Inter Primavera, Madonna: “Puniti per un errore, potevamo farcela. Ripartiamo da…”

Inter Primavera, Madonna: “Puniti per un errore, potevamo farcela. Ripartiamo da…”

Le parole del tecnico nerazzurro al termine di Atalanta-Inter, finale del campionato Primavera

di Fabio Alampi, @FabioAlampi
Armando Madonna, Inter Primavera

Al termine della finale tra Atalanta e Inter, il tecnico nerazzurro Armando Madonna si è presentato in conferenza stampa.

Contento per le parole di Samaden sulla conferma come allenatore dell’Inter?

Mi fa piacere perchè bisogna riprovarci. Quando si arriva in finale bisogna vincere, e oggi non l’abbiamo fatto. Complimenti all’Atalanta. Sono dispiaciuto soprattuto per i ragazzi, abbiamo giocato con il cuore, abbiamo preso un gol su una ripartenza, e non l’abbiamo fatto per tutta la partita. Abbiamo commesso un errore e loro sono stati bravi a sfruttarlo.

Che voto si dà alla stagione e che voto dà alla squadra?
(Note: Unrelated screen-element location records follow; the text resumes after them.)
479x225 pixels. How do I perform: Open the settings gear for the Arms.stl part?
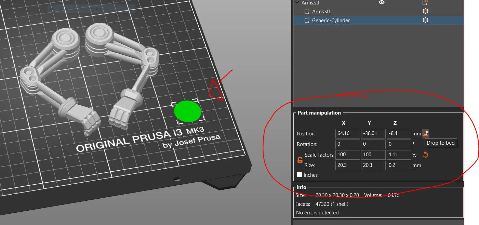[425, 11]
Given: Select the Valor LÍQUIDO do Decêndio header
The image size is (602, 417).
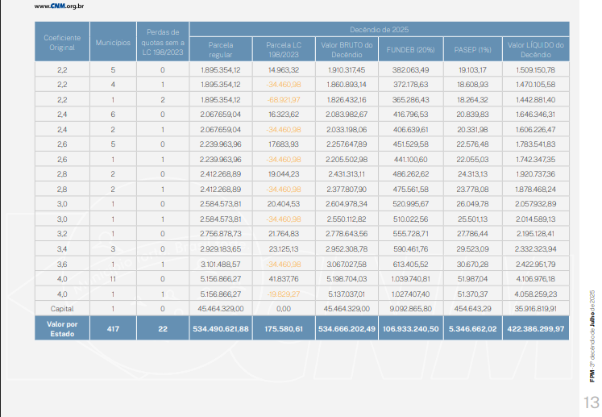Looking at the screenshot, I should pos(534,48).
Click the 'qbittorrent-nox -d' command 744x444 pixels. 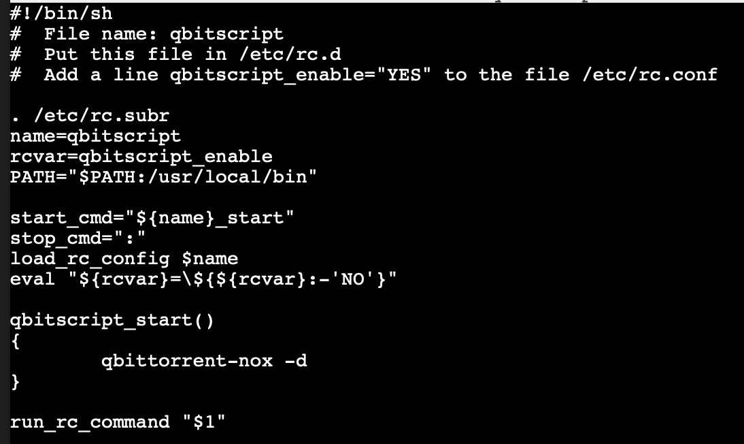pyautogui.click(x=204, y=361)
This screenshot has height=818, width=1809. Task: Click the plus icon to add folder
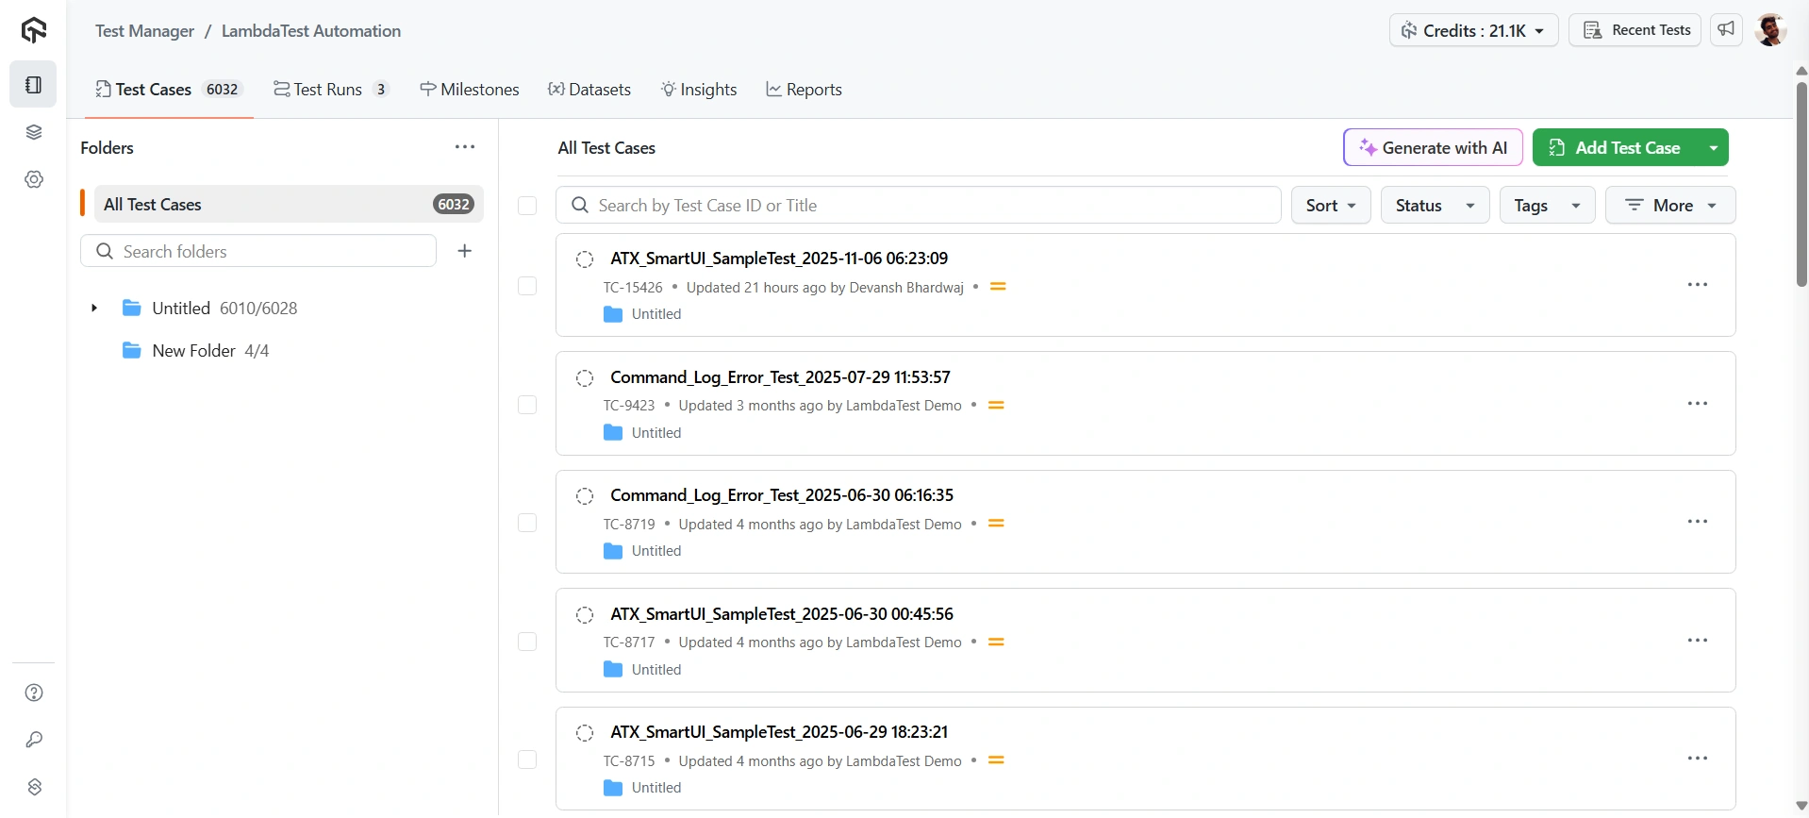[x=465, y=251]
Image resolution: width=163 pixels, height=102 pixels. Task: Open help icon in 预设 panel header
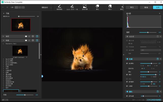[37, 36]
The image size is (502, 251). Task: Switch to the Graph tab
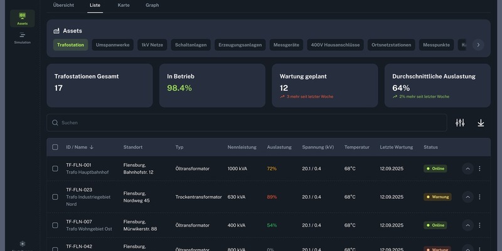pyautogui.click(x=152, y=5)
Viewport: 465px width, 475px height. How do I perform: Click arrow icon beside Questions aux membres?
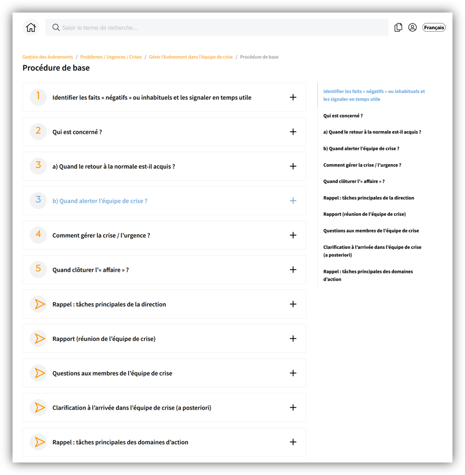point(39,373)
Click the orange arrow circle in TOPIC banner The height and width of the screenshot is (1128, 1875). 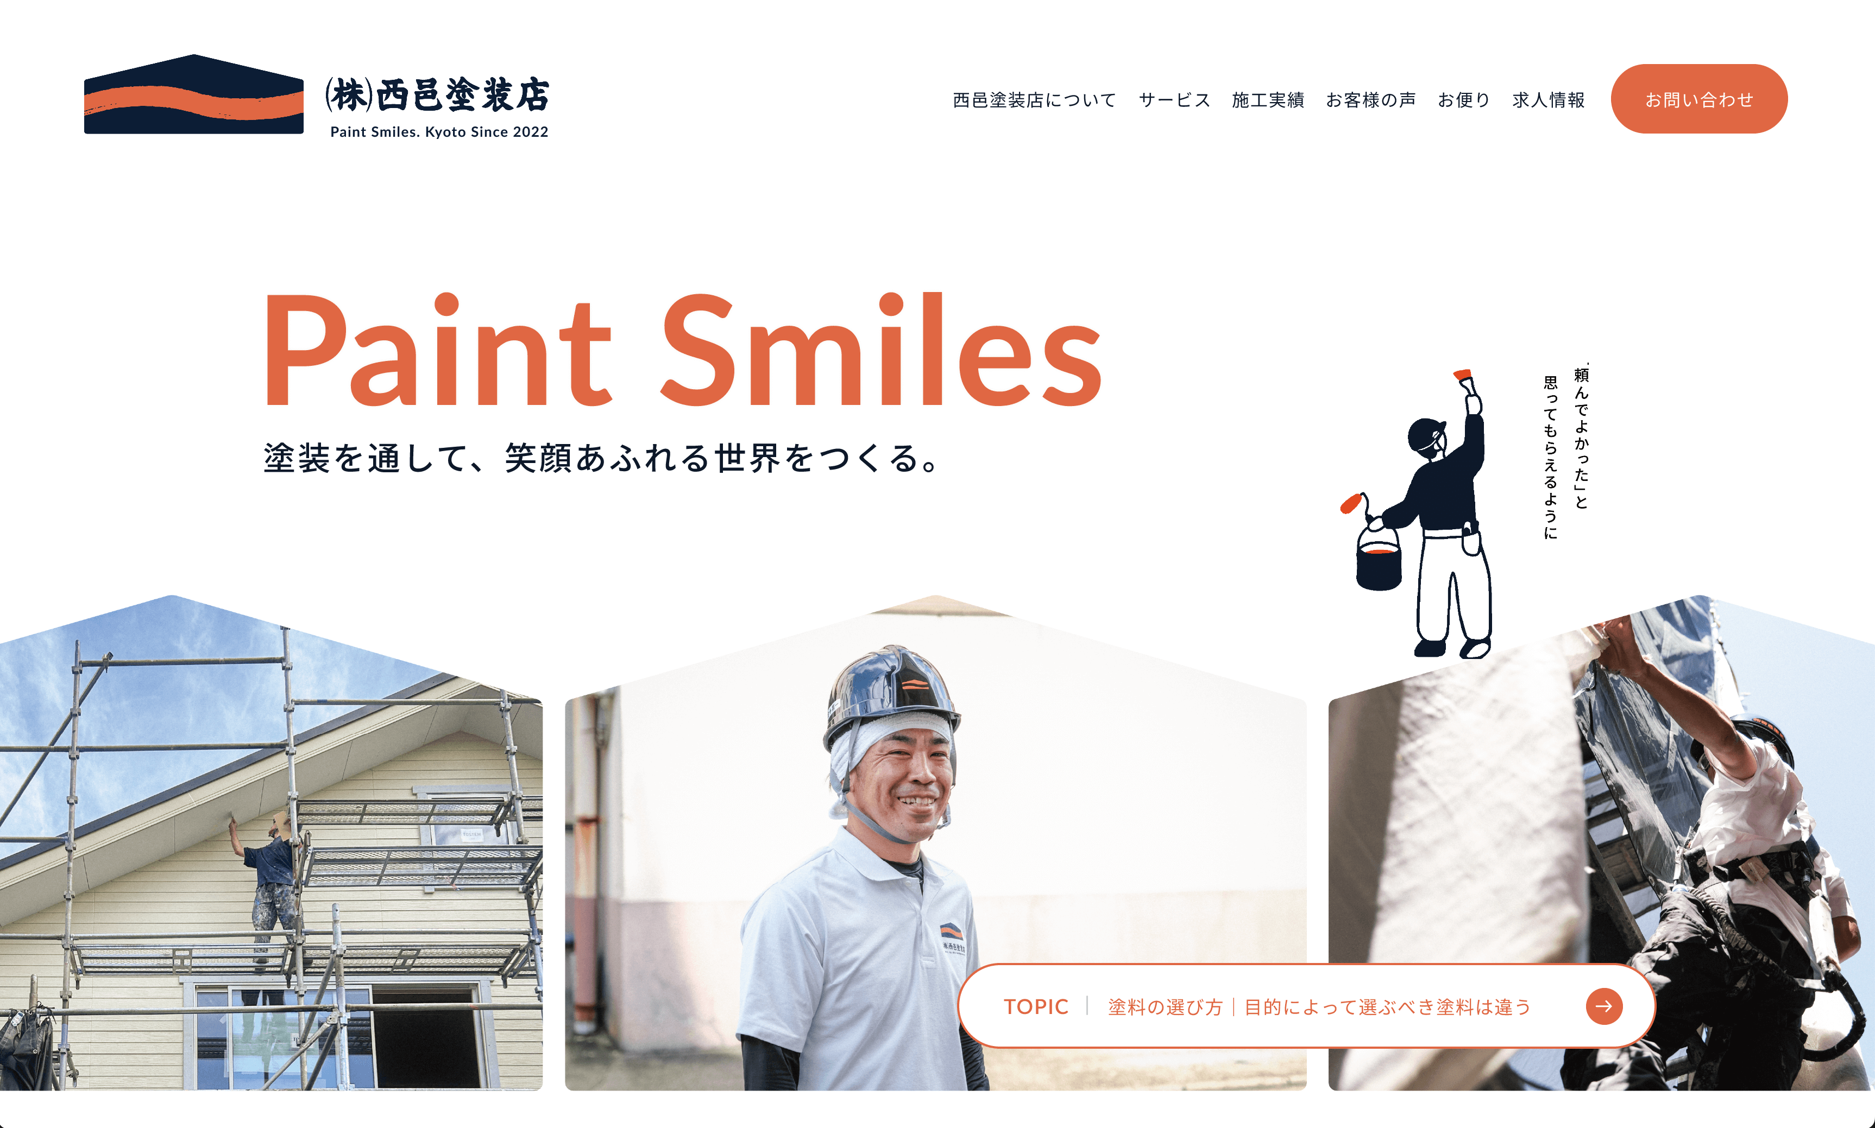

Voti non me ne do. Sicuamente potevo fare meglio all’inizio, arrivavo da un percorso diverso, avevo gente grande, a disposizione tutta la settimana. Qui mi sono ritrovato dei ragazzi, spesso via con le Nazionali, ho avuto un po’ di difficoltà, poi quando ho capito la situazione le cose sono andate meglio. A Natale eravamo lontanissimi dalle prime, abbiamo fatto una grande stagione. Nella partita secca eravamo convinti che potevamo farcela.

Da dove si può ripartire?

Si riparte dal dna dell’Inter, dalla mentalità del gruppo, della società e dello staff, da un club che nel settore giovanile crede e investe tanto. Bisogna ripartire da questi ragazzi, ci sono tanti profili buoni sui quali si può lavorare. C’è una mentalità importante, una società molto forte, che mi ha supportato anche nei momenti di difificoltà, e per questo li ringrazio.

Cosa è mancato per portare a casa la partita?

L’Atalanta è un’ottima squadra, sbaglia poco. Noi forse abbiamo sbagliato qualcosina in più. Si poteva gestire meglio, soprattutto qualche pallone in avanti, invece la palla ritornava indietro subito, e loro in attacco hanno qualità. Quando siamo riusciti a farli correre li abbiamo messi in diffioltà. C’è mancato un gesto in più, una giocata in più. Quando perdevamo pallone in mezzo al campo andavamo in difficoltà.

Quanto vale essere allenatore della Primavera?

Come fatica mentale e fisica vale molto di più, in certi casi, di alcune squadre di Serie B. Sul piano della pressione ovviamente no, lì ci sono dei risultati da ottenere. Lavorare quotidianamente con i ragazzi è stato faticoso, è stata una stagione lunga e intensa, tra campionato, Youth League, Viareggio… Quest’anno ho imparato tanto, anche perchè ho potuto lavorare a contatto con la Prima Squadra.